[Stored items]
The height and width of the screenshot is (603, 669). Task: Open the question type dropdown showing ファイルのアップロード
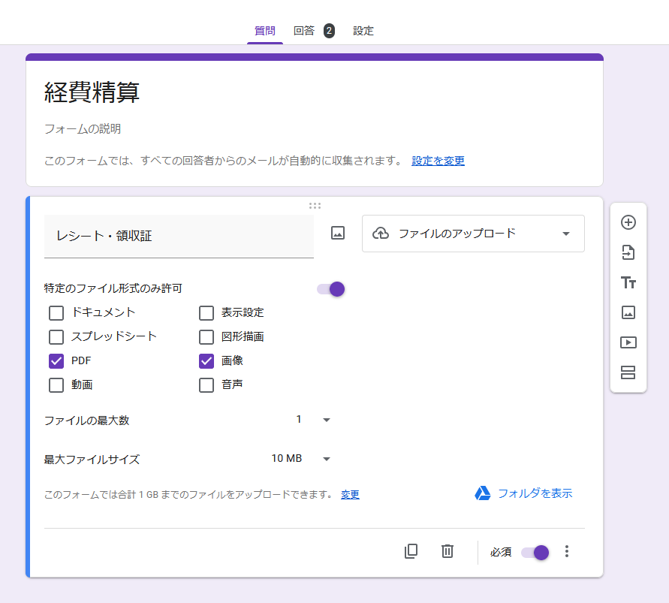click(473, 234)
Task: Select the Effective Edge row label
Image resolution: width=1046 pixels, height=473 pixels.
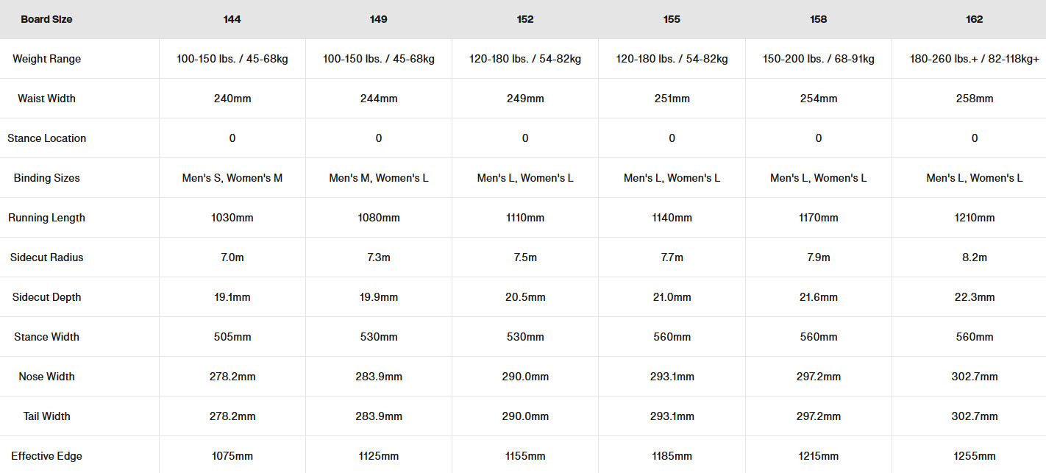Action: click(x=46, y=456)
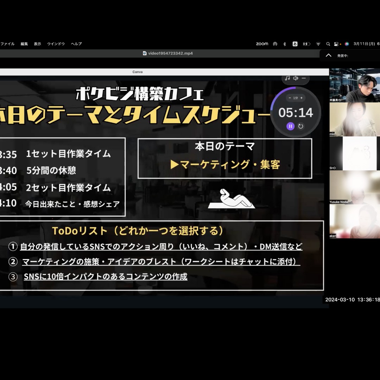Open macOS Control Center toggles
380x380 pixels.
(x=337, y=44)
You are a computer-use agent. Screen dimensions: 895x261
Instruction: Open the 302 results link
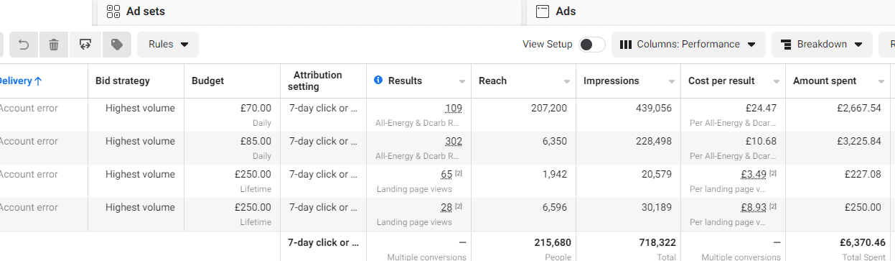point(454,142)
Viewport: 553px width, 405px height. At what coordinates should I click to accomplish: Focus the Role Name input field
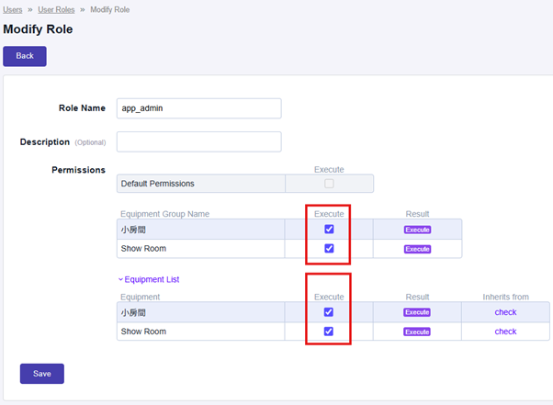[198, 107]
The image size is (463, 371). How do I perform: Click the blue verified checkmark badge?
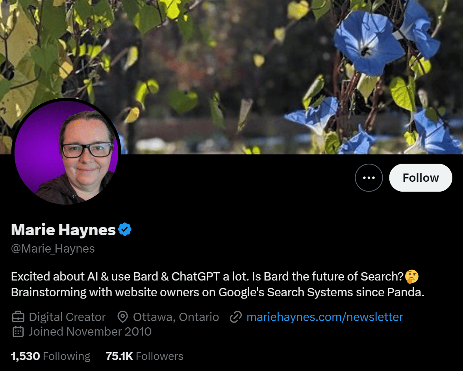pos(125,229)
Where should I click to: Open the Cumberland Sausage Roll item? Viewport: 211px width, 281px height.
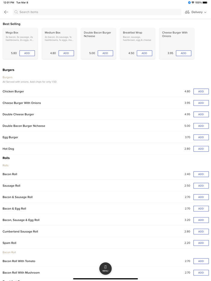[90, 231]
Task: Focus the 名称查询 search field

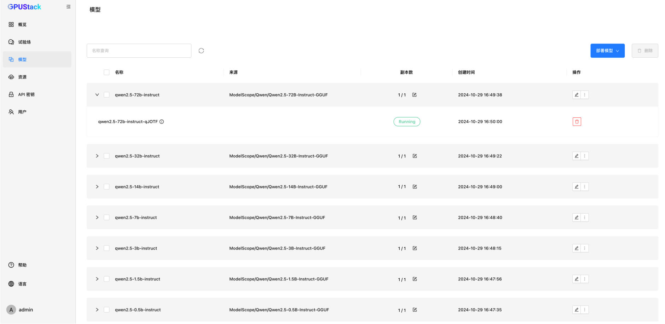Action: tap(139, 51)
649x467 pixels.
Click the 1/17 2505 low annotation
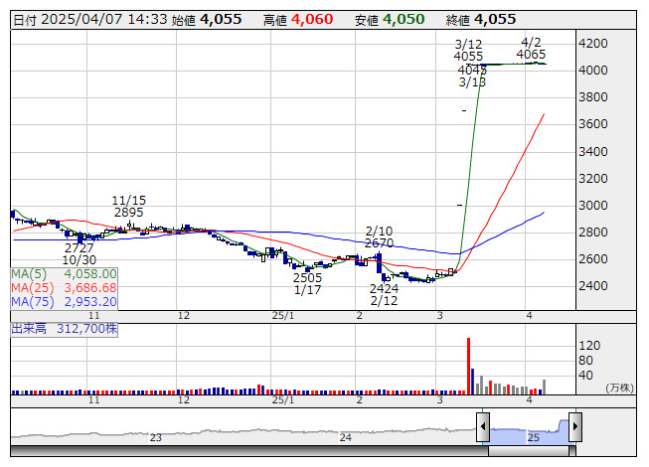tap(307, 284)
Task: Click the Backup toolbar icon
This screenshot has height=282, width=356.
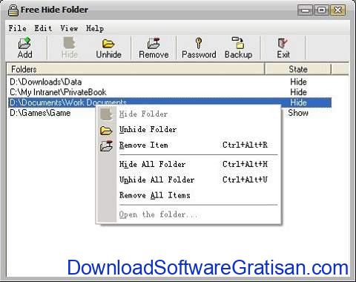Action: [238, 42]
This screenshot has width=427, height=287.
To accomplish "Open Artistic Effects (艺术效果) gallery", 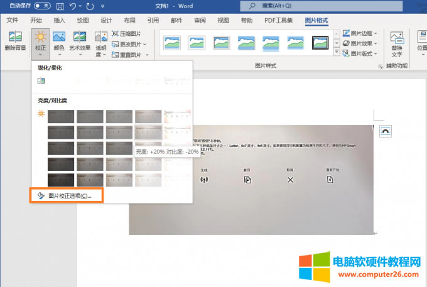I will pyautogui.click(x=80, y=41).
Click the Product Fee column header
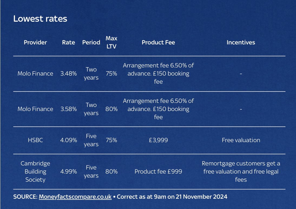Image resolution: width=296 pixels, height=209 pixels. (158, 43)
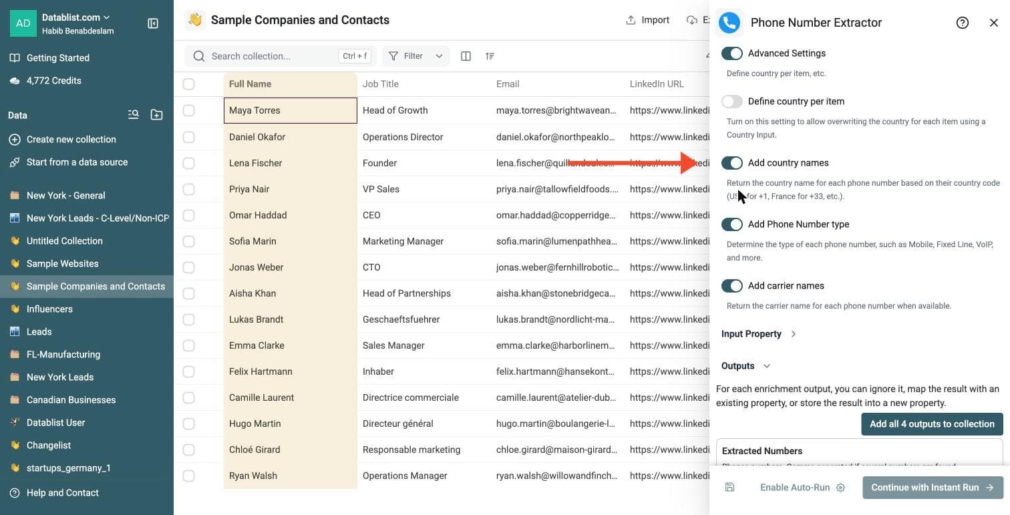Viewport: 1010px width, 515px height.
Task: Click the help question mark icon
Action: (x=963, y=23)
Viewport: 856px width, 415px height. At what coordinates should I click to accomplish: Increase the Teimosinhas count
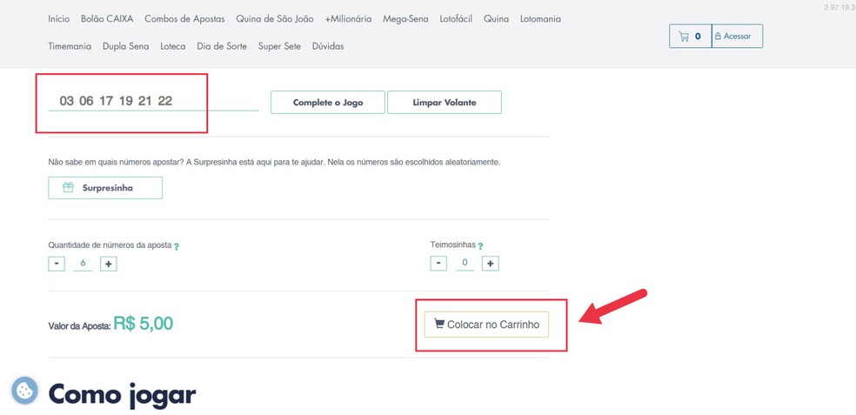point(491,264)

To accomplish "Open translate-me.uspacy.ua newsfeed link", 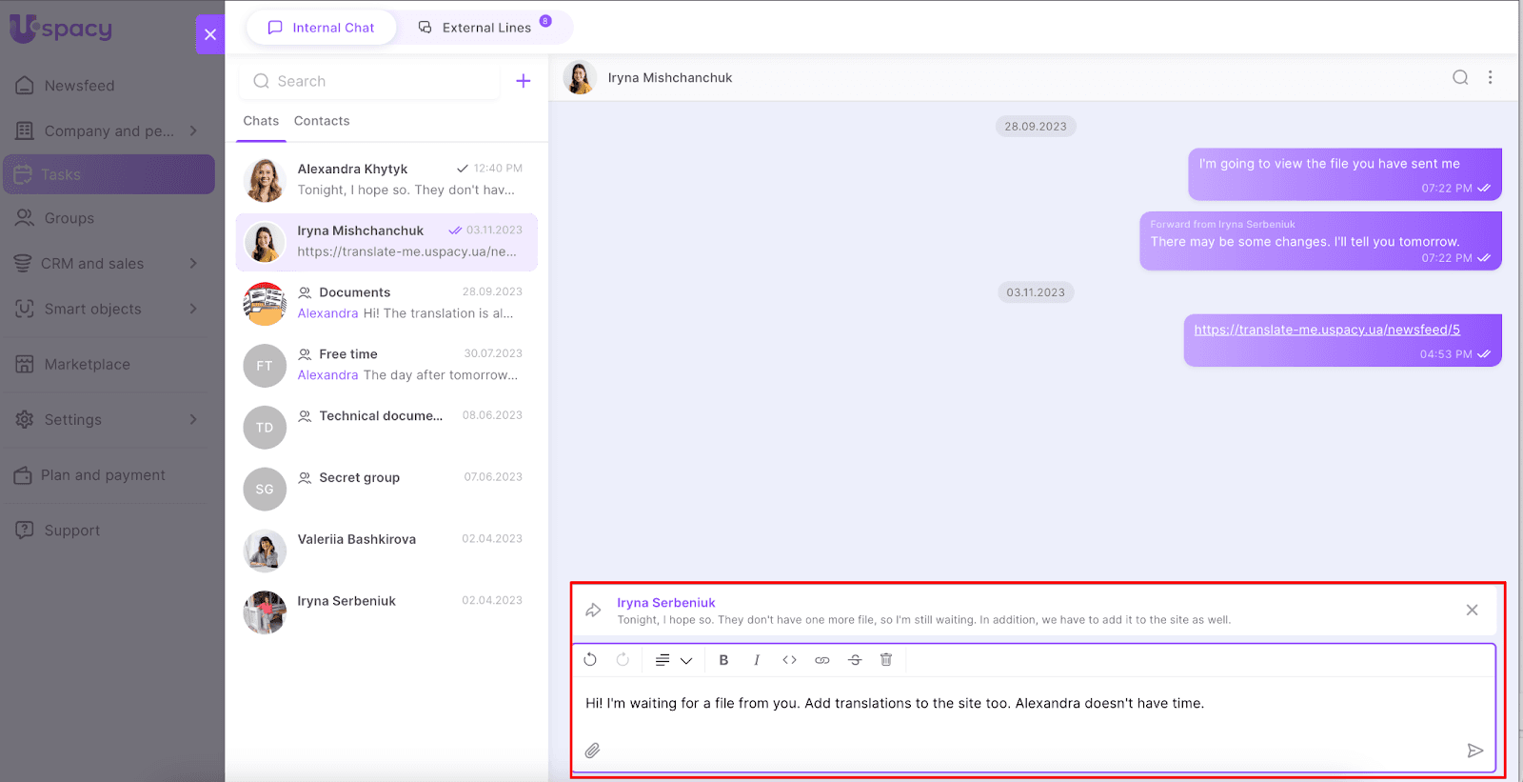I will pyautogui.click(x=1326, y=330).
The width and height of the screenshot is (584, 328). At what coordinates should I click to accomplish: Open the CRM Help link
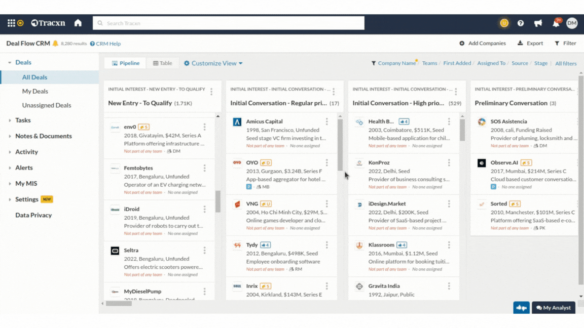[105, 44]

**What you have to do:** From the records above, transcribe exactly the lines starting at the one containing "Task: Select the Effective Edge row label" and ending at the one containing "You are a computer-use". Skip the pictures.

**Solution below:**
Task: Select the Effective Edge row label
Image resolution: width=1046 pixels, height=473 pixels.
Action: click(x=46, y=456)
Open macOS Control Center toggles
380x380 pixels.
(x=337, y=44)
You are a computer-use agent. Screen dimensions: 895x261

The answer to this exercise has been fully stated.